Aku terbangun dari tidurku, sebab aku merasa ada yang tak biasa. Perahu bergerak, padahal tidak ada gelombang pun bergoyang. Laut sedang tenang.
“Raim, bangun.”
“Ini masih terlalu awal untuk bangun, Lais.”
“Bangun, Raim. Ada yang tidak beres.”
“Satu-satunya hal yang tidak beres adalah kau membangunkanku di saat langit masih gelap,” dengus Raim dengan kesadaran setengah-setengah.
Aku menengadah, mencoba mengamati bintang-bintang. Rupanya sedari tadi bukan perahu kami yang bergerak, melainkan bintang-bintang berekor di atas sana yang berarak. Persis ikan julung-julung, atau itu memang ikan julung-julung.
“Raim, apa kau pernah melihat ikan julung-julung terbang di langit?”
“Jangankan ikan-ikan terbang di langit, aku bahkan biasa melihat burung-burung berenang bersama ikan paus di dasar laut.”
“Kau serius?”
Raim yang kulihat masih memejamkan mata, hanya mengangguk. “Di dalam mimpiku, aku bisa melihat semua hal yang tidak mungkin menjadi mungkin,” ucapnya sebelum kemudian kudengar Raim kembali mendengkur.
“Sialan!” umpatku sembari menendang pelan kakinya. Dan seperti dugaan, pemuda yang begitu mirip denganku itu sama sekali tak bereaksi.
Kembali kuedarkan pandanganku pada sekumpulan ikan julung-julung yang melayang ke arah timur. Mereka benar-benar terbang, dan aku tidak sedang bermimpi seperti apa yang dikatakan Raim barusan.

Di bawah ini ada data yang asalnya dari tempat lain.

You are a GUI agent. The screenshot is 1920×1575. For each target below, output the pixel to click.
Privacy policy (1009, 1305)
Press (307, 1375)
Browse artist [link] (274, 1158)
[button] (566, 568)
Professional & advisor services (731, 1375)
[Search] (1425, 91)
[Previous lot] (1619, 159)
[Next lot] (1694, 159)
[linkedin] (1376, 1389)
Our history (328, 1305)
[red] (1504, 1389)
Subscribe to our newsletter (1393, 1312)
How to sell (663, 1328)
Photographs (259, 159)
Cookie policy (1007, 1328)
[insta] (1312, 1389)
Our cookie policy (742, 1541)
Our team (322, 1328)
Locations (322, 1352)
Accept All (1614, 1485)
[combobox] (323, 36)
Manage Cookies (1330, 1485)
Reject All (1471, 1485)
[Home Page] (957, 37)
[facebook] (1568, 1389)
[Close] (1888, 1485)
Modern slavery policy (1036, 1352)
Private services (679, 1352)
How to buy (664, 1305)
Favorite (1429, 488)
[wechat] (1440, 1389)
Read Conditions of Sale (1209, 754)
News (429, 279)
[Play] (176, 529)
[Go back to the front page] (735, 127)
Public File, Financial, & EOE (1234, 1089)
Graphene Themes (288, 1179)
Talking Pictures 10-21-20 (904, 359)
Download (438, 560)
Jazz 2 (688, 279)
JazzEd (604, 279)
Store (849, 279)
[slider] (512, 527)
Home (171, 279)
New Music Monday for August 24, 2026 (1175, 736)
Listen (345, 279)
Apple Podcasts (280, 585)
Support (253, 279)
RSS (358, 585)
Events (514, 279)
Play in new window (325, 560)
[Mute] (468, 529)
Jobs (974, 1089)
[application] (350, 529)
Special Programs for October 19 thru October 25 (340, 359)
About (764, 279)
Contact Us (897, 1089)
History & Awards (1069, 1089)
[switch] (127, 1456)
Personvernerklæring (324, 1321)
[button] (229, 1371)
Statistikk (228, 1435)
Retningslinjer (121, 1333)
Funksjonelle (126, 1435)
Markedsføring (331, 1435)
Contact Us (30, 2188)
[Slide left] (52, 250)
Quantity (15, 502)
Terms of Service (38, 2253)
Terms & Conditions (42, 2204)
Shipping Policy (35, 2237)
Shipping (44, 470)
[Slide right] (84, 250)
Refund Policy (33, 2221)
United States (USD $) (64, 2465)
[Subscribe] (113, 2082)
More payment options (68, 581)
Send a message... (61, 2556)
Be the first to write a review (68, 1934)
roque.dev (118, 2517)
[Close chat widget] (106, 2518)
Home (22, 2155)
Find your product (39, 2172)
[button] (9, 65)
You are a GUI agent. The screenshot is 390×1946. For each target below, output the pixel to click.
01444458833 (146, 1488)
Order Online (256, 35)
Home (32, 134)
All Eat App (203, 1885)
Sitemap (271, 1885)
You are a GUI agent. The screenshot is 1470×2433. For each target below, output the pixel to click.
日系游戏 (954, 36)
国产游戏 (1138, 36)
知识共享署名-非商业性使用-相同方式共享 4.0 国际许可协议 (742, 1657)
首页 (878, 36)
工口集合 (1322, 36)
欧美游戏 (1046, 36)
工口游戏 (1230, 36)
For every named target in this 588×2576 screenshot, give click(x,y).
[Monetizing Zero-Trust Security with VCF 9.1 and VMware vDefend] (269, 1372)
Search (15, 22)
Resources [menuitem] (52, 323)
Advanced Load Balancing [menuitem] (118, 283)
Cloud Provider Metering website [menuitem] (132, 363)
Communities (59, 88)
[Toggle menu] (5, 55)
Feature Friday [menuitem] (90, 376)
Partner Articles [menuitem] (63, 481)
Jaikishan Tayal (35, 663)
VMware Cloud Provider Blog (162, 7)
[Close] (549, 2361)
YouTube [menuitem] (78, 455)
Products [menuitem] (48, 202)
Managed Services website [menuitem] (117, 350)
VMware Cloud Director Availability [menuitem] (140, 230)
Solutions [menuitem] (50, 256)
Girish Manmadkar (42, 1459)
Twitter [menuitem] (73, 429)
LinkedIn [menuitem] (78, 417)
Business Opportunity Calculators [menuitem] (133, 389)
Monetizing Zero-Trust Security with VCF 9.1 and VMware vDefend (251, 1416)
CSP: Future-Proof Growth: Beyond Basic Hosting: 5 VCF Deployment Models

“Kalau ikan saja bisa terbang, maka seharusnya aku bisa berenang.” Tanpa berpikir panjang, aku langsung menceburkan diriku ke dalam laut.
Aku kira ketika aku menceburkan diri, airnya akan dingin. Atau setidaknya badanku akan segera menggigil. Nanum, rupanya aku salah. Air itu hangat, seperti air mata. Aku jadi ingat sesuatu tentang air mata.
Waktu itu sepertinya aku belum bertemu dan mengenal Raim. Sebab, aku ingat kalau aku sedang duduk sendirian. Bukan di perahu atau terapung di tengah laut. Melainkan sedang duduk di bibir pantai sebuah pulau kecil. Aku juga ingat bagaimana kakiku bisa merasakan dengan jelas butiran-butiran pasir pantai. Kasar dan sedikit gatal.
Aku tiba-tiba teringat dengan percakapan antara aku dan Raim siang tadi. Saat kami sedang asyik memainkan umpan di ujung kail. Raim bilang, kalau seandainya ia ada di sebuah pulau sendirian, ia akan merasa senang dan tak akan membutuhkan seorang sahabat. Sekarang bisa kukatakan padanya kalau ia pastinya salah besar. Sebab, sebelum aku berada di perahu, aku ingat pernah merasakan tidak nyamannya sendirian berada di sebuah pulau. Tanpa teman.
Kalau ada yang bertanya tentang bagaimana aku bisa ada di pulau itu, maka aku juga tidak tahu. Seperti halnya aku tak tahu bagaimana bisa bersama Raim. Yang aku ingat, sehari sebelum aku terdampar di perahu kayu milik Raim, aku sempat berdoa kepada Tuhan agar Dia memberiku seorang teman. Itu saja. Karena nyatanya, di mana pun kita berada, kita tak akan pernah bisa hidup sendirian.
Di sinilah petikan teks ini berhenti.